● TASK DESCRIPTION:
Continue the article on the psychosocial burden of myopia from the point where it stops.

● READING TEXT:
The effects of myopia on visual function and the long-term risks of ocular health complications are well-documented.1 Yet the influence myopia can have on quality of life and psychosocial functioning is often overlooked. As an increasing number of children and adolescents develop myopia,2 it is important to consider all of the burdens associated with myopia in order to better treat and support patients.
From the time it develops, myopia can influence day-to-day life in a variety of ways. It is not uncommon for children who wear spectacles to experience teasing and social stigma,3 and this may lead to some parents hesitating to seek correction (spectacles) for their children.4 There are reports that myopia may be associated with lower self-esteem, particularly among children with more visual symptoms, such as tired eyes.5
The social pressure against wearing spectacles may be related to the higher incidence of high level trait anxiety observed among young adolescents with myopia compared to their emmetropic peers.6 Even with adequate correction, myopic adolescents still score lower on almost all scales of vision-related quality of life compared to their non-myopic peers.7
The psychosocial impact of myopia continues into adulthood even in the absence of more serious comorbidities. Adults with refractive error have reported a variety of concerns, including worries about their ocular health, the financial burden of corrective devices (e.g., glasses) and procedures, and interference with certain physical, recreational, and everyday activities. A variety of other impacts, such as on career choice or ability to perform at work, have also been reported.8
It is clear that myopia impacts the day-to-day lives of children, adolescents, and adults even when it is corrected properly and is not associated with other pathologies. In the effort to combat myopia, it is important to recognize that the consequences of this condition go beyond visual function and ocular health.
At Dopavision, we hope to reduce the burden associated with treating myopia by developing a fun game-based digital therapeutic designed specifically for children. Our ambition is to provide an easy-to-use treatment that can be easily incorporated in the daily routine of children and their parents while slowing the progression of myopia. For this purpose, we will be launching a clinical trial to investigate our digital myopia therapeutic.

● THE DATA:

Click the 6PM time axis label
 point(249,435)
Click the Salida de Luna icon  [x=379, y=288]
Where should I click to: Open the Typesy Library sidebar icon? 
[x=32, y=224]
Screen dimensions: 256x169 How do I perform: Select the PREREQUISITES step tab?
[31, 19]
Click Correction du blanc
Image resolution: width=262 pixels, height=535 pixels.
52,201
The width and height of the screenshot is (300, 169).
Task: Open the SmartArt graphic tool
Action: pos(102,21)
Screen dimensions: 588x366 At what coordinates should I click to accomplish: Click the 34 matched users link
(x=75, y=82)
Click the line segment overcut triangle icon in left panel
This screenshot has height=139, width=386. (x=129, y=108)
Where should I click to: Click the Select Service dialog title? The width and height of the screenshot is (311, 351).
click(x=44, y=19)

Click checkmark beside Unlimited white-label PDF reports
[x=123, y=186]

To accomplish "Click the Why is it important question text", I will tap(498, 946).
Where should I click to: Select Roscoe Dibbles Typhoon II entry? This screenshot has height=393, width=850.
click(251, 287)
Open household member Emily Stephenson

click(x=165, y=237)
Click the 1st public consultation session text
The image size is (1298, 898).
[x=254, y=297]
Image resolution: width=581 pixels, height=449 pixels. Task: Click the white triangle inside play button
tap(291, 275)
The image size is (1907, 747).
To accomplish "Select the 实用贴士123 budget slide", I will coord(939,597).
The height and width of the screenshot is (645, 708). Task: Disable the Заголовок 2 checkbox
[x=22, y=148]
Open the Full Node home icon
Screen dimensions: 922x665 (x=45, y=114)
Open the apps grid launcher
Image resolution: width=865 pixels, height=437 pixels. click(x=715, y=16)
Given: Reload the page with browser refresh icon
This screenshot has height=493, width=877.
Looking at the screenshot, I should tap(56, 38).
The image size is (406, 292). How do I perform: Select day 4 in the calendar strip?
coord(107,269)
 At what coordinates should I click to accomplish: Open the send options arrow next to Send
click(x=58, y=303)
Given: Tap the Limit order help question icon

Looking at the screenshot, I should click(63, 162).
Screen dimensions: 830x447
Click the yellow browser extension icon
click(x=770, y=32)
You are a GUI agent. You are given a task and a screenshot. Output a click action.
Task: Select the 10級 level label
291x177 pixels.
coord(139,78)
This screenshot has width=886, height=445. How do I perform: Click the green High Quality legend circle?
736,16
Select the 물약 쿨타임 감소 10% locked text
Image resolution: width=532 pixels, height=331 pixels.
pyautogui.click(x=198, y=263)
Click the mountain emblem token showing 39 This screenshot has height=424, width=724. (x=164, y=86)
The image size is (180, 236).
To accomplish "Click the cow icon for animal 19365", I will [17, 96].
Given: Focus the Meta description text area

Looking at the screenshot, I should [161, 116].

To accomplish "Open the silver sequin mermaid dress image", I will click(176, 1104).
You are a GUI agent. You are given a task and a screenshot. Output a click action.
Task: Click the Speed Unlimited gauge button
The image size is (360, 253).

● RESULT OF THE EXERCISE:
¹Saw, S. M., Gazzard, G., Shih‐Yen, E. C., & Chua, W. H. (2005). Myopia and associated pathological complications. Ophthalmic and Physiological Optics, 25(5), 381-391.
²Dolgin, E. (2015). The myopia boom. Nature News, 519(7543), 276.
³Congdon, N., Burnett, A., & Frick, K. (2019). The impact of uncorrected myopia on individuals and society. Community eye health, 32(105), 7.
4Senthilkumar, D., Balasubramaniam, S. M., Kumaran, S. E., & Ramani, K. K. (2013). Parents’ awareness and perception of children’s eye diseases in Chennai, India. Optometry and Vision Science, 90(12), 1462-1466.
5Dias, L., Manny, R. E., Hyman, L., Fern, K., & COMET GROUP. (2002). The relationship between self-esteem of myopic children and ocular and demographic characteristics. Optometry and vision science, 79(11), 688-696.
6Łazarczyk, J. B., Urban, B., Konarzewska, B., Szulc, A., Bakunowicz-Łazarczyk, A., Żmudzka, E., … & Juszczyk-Zajkowska, K. (2016). The differences in level of trait anxiety among girls and boys aged 13–17 years with myopia and emmetropia. BMC ophthalmology, 16(1), 1-7.
7Zhu, Z., He, Y., Yang, J., Li, Q., Cheng, H., Zhong, L., … & Ling, S. (2021). Study time, glasses utilization and age affect quality of life among senior first-year Chinese myopia students. European Journal of Ophthalmology, 1120672120982528.
8Kandel, H., Khadka, J., Goggin, M., & Pesudovs, K. (2017). Impact of refractive error on quality of life: a qualitative study. Clinical & experimental ophthalmology, 45(7), 677-688.